* Material provided
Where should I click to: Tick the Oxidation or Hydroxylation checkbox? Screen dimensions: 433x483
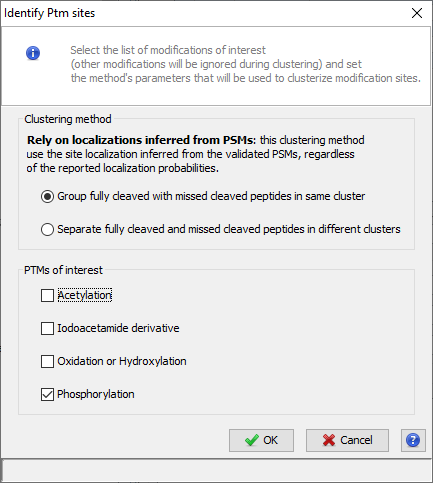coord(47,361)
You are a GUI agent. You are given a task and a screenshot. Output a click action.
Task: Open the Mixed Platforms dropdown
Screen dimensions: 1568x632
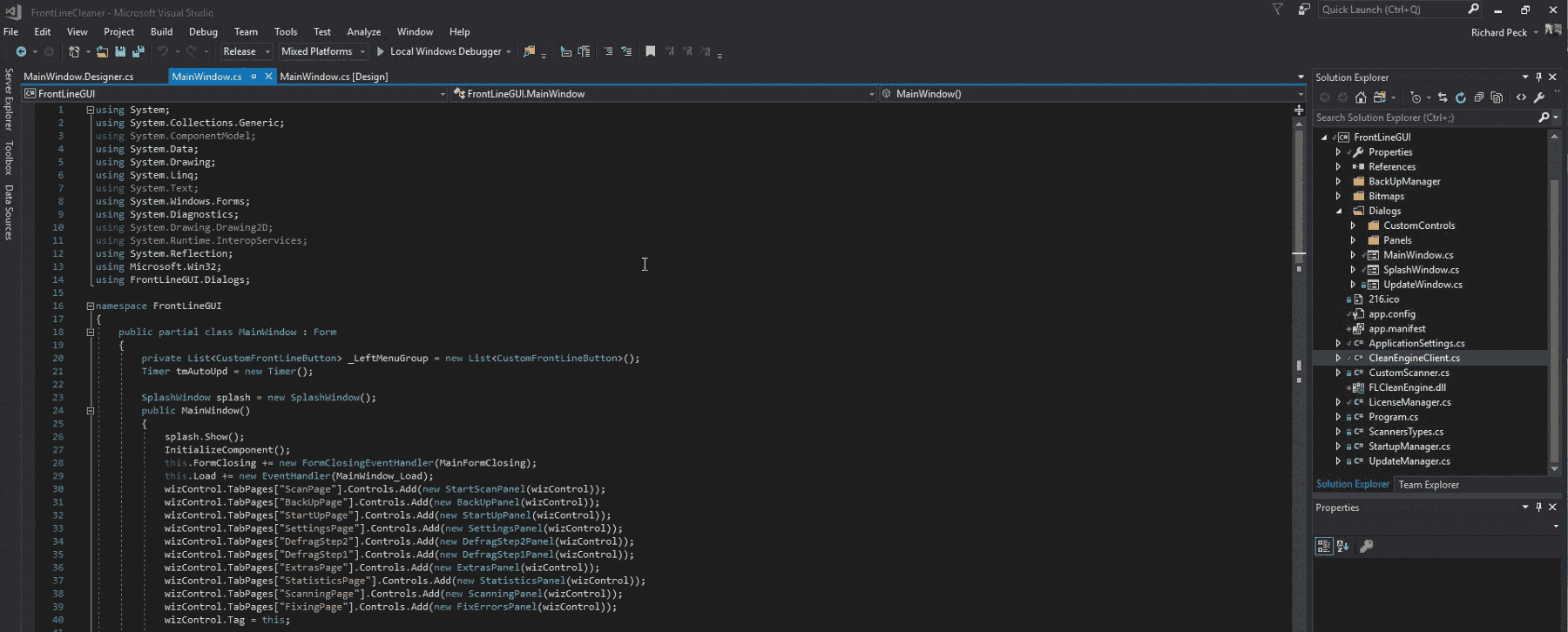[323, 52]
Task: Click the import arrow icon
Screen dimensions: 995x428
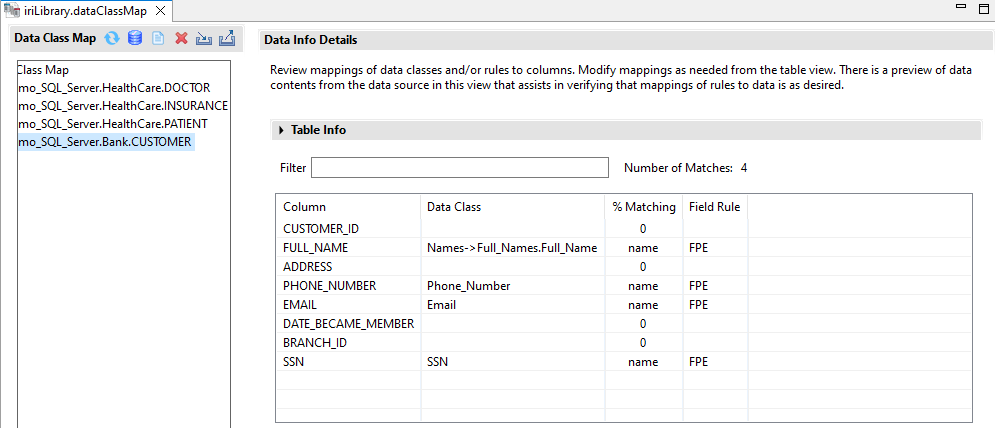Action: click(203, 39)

* Problem to solve
Everything in the preceding material must be transcribed exactly, except the images.

* Response
Where should I click to: Tick the Oxidation or Hydroxylation checkbox? Screen dimensions: 433x483
coord(47,361)
You are a GUI agent. You are given a task and a screenshot. Output a click action.
Task: Open the Mixed Platforms dropdown
Screen dimensions: 1568x632
[323, 52]
Task: Click the import arrow icon
Screen dimensions: 995x428
Action: click(203, 39)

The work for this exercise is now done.